ヒレージは、ゴングから独立後、演っている音楽は変化しているもののソロ音楽家としての経歴を続けています。その初期、ソロ第1作"Fish Rising"から第4作"Green"まではそれぞれ趣が異なりますが、私は今聴いてみると、Malcolm Cecilとの異種格闘技みたいな第3作"Motivation Radio"を一番面白く感じます。

☆ Van der Graaf Generatorについては本シリーズ"V"の項で詳しく語ることとなりそうですが、その主宰者Peter Hammillのソロ作については実はあまり熱心でなく、コレクションを振り返ると肝心なところ("Fool's Mate"、"In Camera"等)を外している気がします。その中で、親バンドのメンバー・チェンジのタイミングで新メンバーとともに作られた"Over"は、アクースティックでストレイトな感触を有していて、等身大の音楽家としての魅力を湛えています。私にとってこの盤は、大学入学・上京という大きな環境変化と相まって、聴くたびにその当時の心象がよみがえる貴重な1枚です。

☆ Keef Hartley BandのMarqueeでの実況盤"Little Big Band"は、リーダー(ds)をはじめとしてHarry Beckett (tp)、Chris Mercer (bs)、Lynn Dobson (ts/ss)、Barbara Thompson (as)、Miller Anderson (g/vo)、Gary Thain (b)、Pete York (per)といった有名どころが勢揃いで、熱々の演奏を繰り広げています。同様に、Hawkwindの実況盤"The Space Ritual"も全編ぎらぎら、トリップ音楽の祭典で、彼らのスタジオ盤ではえてして欠けがちな求心力(詩人がいるわ、電子楽器・管楽器それぞれの専任奏者がいるわ、果てはH.M.ベースマンLemmyがいるわ、で、リーダーDave Brockはさぞかし大変だったでしょう…)が強く感じられます。

☆ 同じ"H"ではじまるThe Human Leagueから派生したHeaven 17は、「兄」リーグの音をソウル/ディスコに近づけた都会的な音作りが私にとってより魅力的でしたが、メンバーGlenn Gregoryの声質はやや苦手で、曲によってゲスト歌手を都度指名する手法を採るもう一人の「弟」British Electric Foundationの方が好ましかったです。

 

※ ハズラムのソロ第1作英盤、H&TNの"Afters"、「マイク・ヘロンの評判」等、お宝沢山

 

☆ あまり熱心なファンではなかったHenry Cow(主要メンバー4名が"Henry Now"と名乗って活動を再開しているようです)、Incredible String Bandの「私にとって2番目の人」Mike Heronに続いて、Kevin Hewick。この人は、以前"D"の項でふれたオムニバスLP"A Factory Quartet"、The Durutti Columnの裏面で収録されていた起伏に富んだ曲調と上手な歌を聴いてソロ作を買い求めたもので、中身はCherry Redレーベルらしい、少し風変わりなS.S.W.の音です。

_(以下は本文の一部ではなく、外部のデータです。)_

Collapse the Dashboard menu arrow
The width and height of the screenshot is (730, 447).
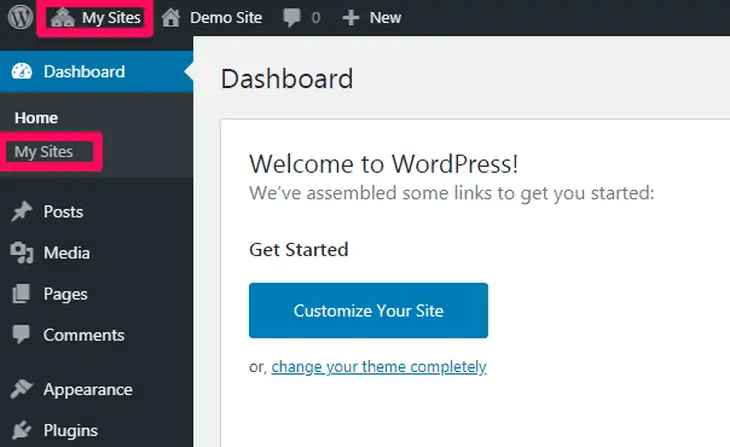(x=187, y=72)
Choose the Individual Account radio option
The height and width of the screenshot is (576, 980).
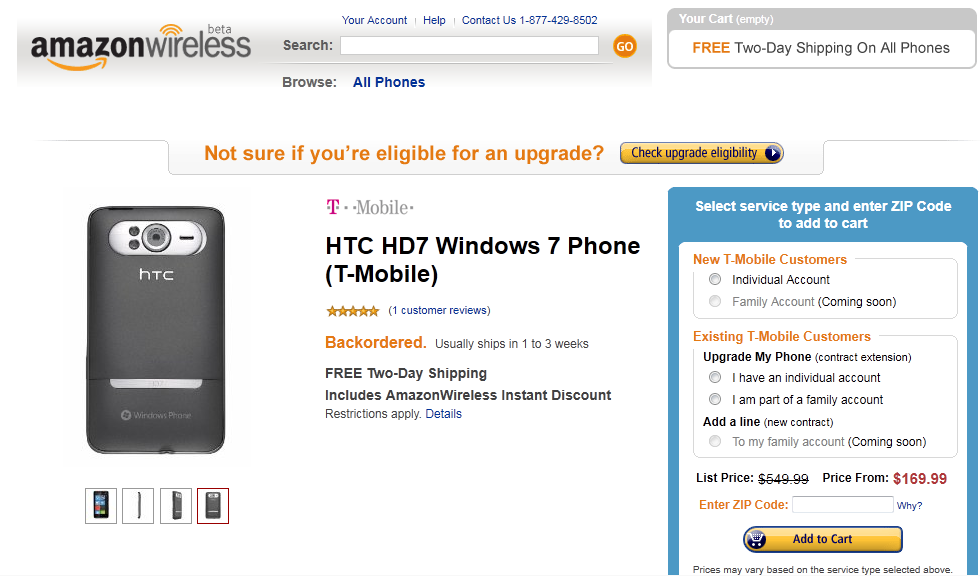click(715, 280)
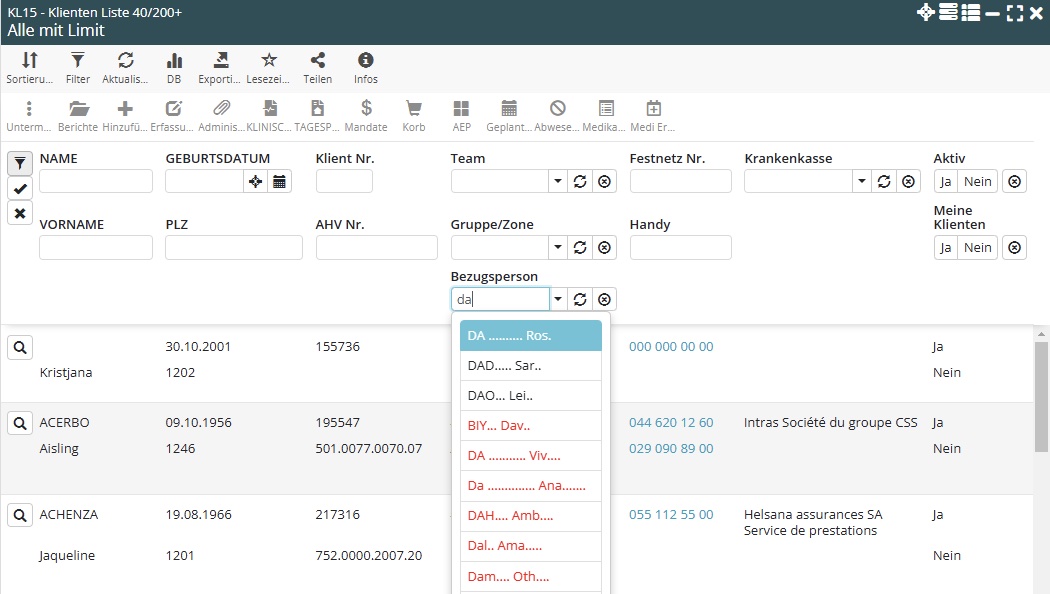Select 'DA .......... Ros.' from the list
The height and width of the screenshot is (594, 1050).
click(530, 336)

☆ 現役の「植物性」ポップ音楽家Nick Heyward、曲作りが巧みな英国産ソウル・ユニットHindsight、Strawbsから独立した良質のポップ・デュオHudson-Fordに続くHue and Cryは、H-Fが10年遅くデビューしていたらこういった音になっていたと思われる、ソウル風味の強いスコットランド出身の兄弟ユニットです。彼らも現役ですが、初期の第2作"Remote"(1988)はN.Y.録音で、"Ordinary Angel"、"Sweet Invisibility"等の印象的なメロディがBoz Scaggs似のPat Kaneの声で歌われる、非常に洗練された作品です。

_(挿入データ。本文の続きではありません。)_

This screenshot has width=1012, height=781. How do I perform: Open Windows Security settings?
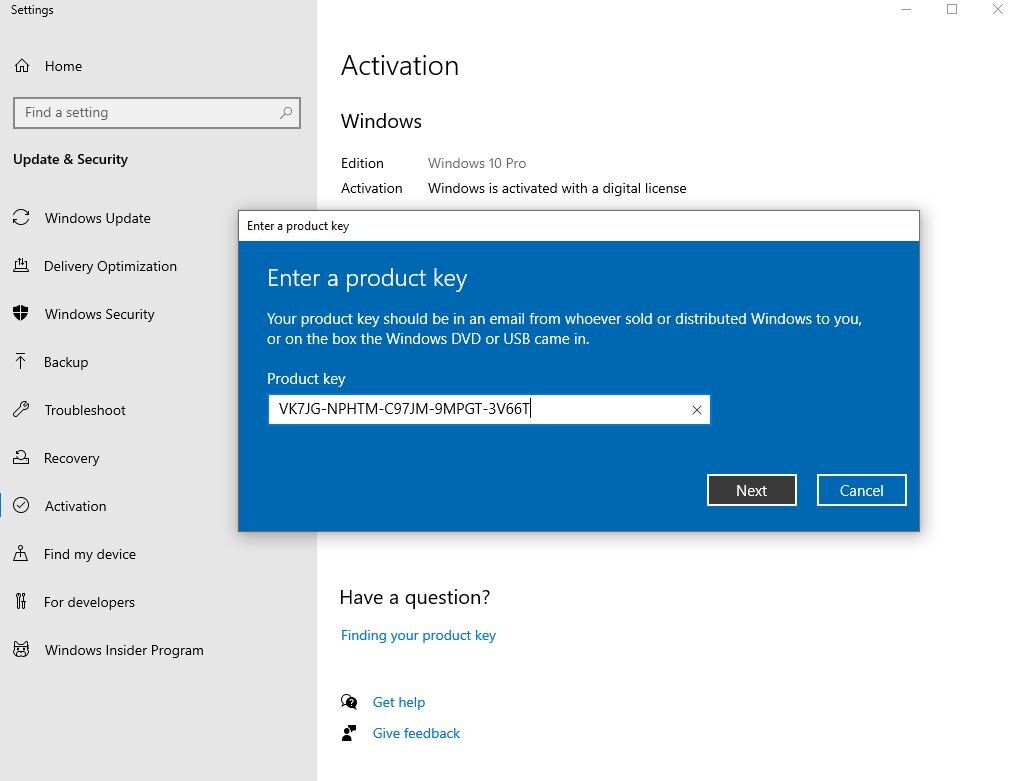coord(22,314)
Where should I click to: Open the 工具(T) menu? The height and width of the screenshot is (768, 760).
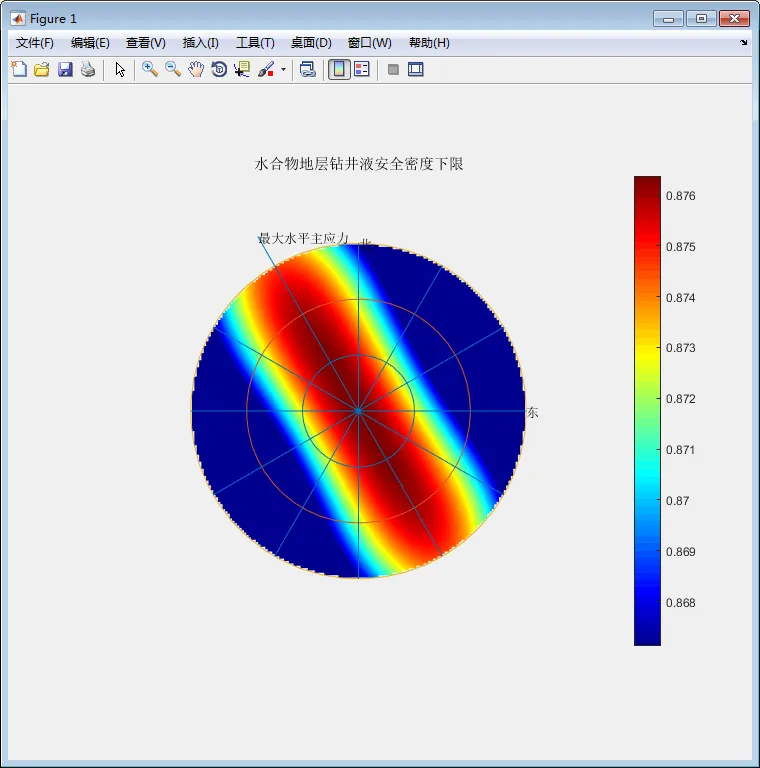(x=255, y=43)
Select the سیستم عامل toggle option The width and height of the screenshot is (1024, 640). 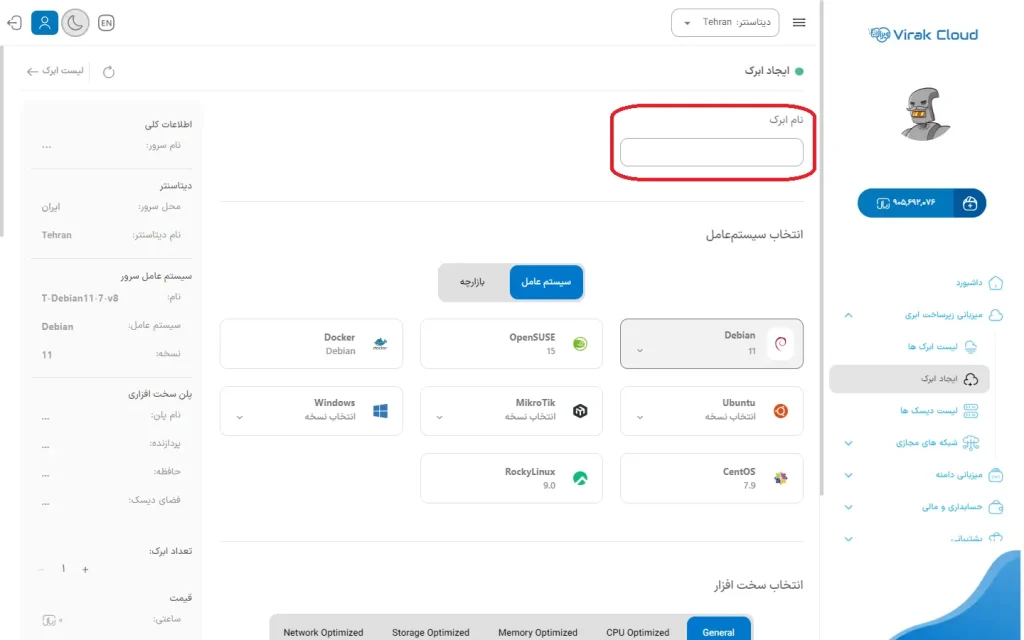(546, 282)
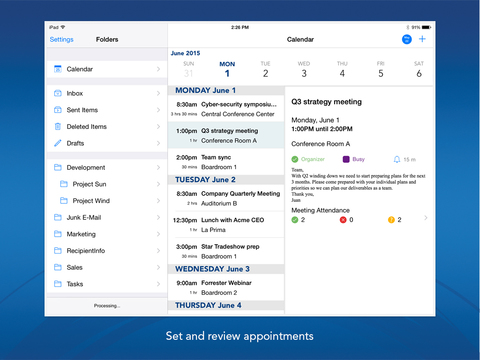Image resolution: width=480 pixels, height=360 pixels.
Task: Open the Calendar folder icon in sidebar
Action: (58, 69)
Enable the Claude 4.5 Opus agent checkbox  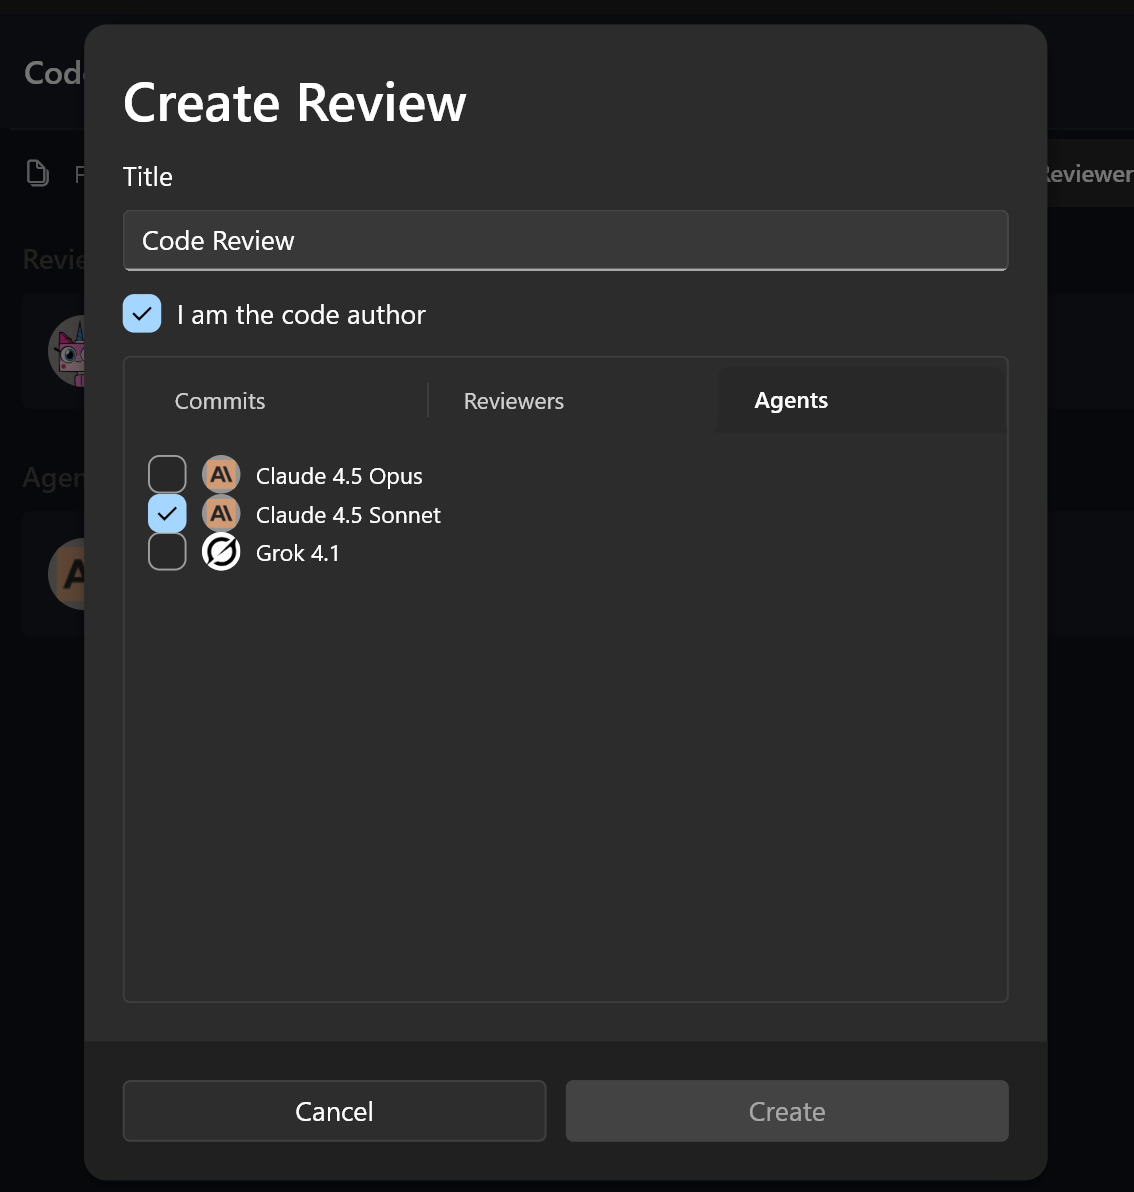click(167, 473)
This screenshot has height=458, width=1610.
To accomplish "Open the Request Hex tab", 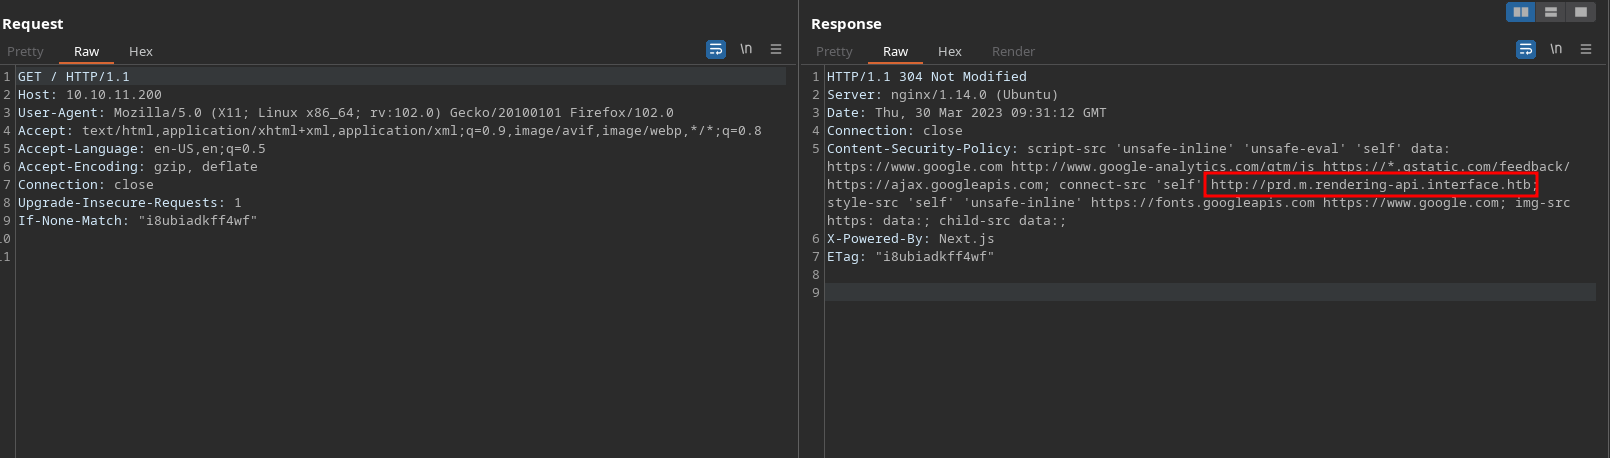I will tap(141, 51).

☆ Chris Hunterは、'80年代の"Brit Funk"ムーブメントで活躍した高音のブローが冴えるサックス奏者で、どこのバンドで"No Credits"で客演していてもすぐに彼と判る、記名性の高い演奏を行っていました。ソロ第1作"Early Days" ('80)は、Brian Godding (g)、Robin Smith (kbd)等のベテランを従えて録音した純ジャズ・ロック作品ですが、このとき既にMike Westbrookとの関係は始まっていたようで、ウエストブルック作の"July 79"を、御大自身が"The Cortege"で世に出す2年前に採りあげています。